1) Making sure your bike fits your body. Handlebars, saddle, wheels, gears, and brakes can all be adjusted to match your size and riding ability, but the frame has to fit from the start. Otherwise this can cause back, knee and neck soreness, saddle sores and numbness in your hands. To find the right frame size and to make sure your bike is set up to suit your needs seek guidance from a professional.
2) Staying hydrated prevents cramping while cycling. Water is sufficient for shorter rides, and sports drinks that replace electrolytes are recommended for rides longer than 90minutes.
3) Stretch. This prevents cramps and over use injuries. The main focus should be on the quads, glutes, hamstrings, calves and lower back.
4) Make some minor adjustments if you start to suffer from any problems. Adjust the saddle height and make sure you are cycling efficiently, using your muscles correctly. Read my article on ‘Cycling Biomechanics’ to get more out of your cycling technique. Make sure you get your bike serviced regularly by a professional to avoid these problems and any accidents that may happen as a result of bike malfunction.

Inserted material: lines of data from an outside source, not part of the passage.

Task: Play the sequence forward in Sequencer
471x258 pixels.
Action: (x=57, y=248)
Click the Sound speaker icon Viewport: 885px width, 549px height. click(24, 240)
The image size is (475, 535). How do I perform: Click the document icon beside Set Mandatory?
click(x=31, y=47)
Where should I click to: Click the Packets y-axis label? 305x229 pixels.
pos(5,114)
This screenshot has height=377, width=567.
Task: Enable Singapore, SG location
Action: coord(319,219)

5) To avoid saddle soreness, get the right seat. The hard narrow seats on racing bikes can be particularly uncomfortable for women, who tend to have widely spaced ‘sit bones’. Special anatomically designed saddles that are wider and more cushioned at the back are easy to install. Gel-filled saddles or pads can also ease the pressure and friction. This is completely individualised and more often than not you won’t know what you need until you get out on the roads. Expect to be sore the first few times you ride and expect that to ease off as your cycling becomes more frequent.
6) Make sure you have those essential items of kit that will make your cycling experience much safer and more enjoyable. See my article on ‘Bike Kit Essentials’ for some guidance.
7) Change your hand and body position frequently. That will change the angle of your back, neck, and arms, so that different muscles are stressed and pressure is put on different nerves. Don’t ride in the racing ‘drop’ position (with your hands on the curved part of the handlebars) for a long time. This may cramp your hands, shoulders, and neck.
8) Unless you’re an experienced cyclist, don’t use those special aerodynamic handlebars which let you lean forward on your forearms and thus reduce wind drag and increase your speed. These increase the risk of injury.
9) Keep your arms relaxed and don’t lock your elbows. This technique helps you absorb bumps from the road better.
10) Don’t wear headphones. These compromise your awareness of other vehicles, pedestrians and animals and changes in environment. It also prevents you from monitoring the smooth running of your bike. If your gears aren’t working properly or your chain is beginning to come loose you may not notice until it’s too late.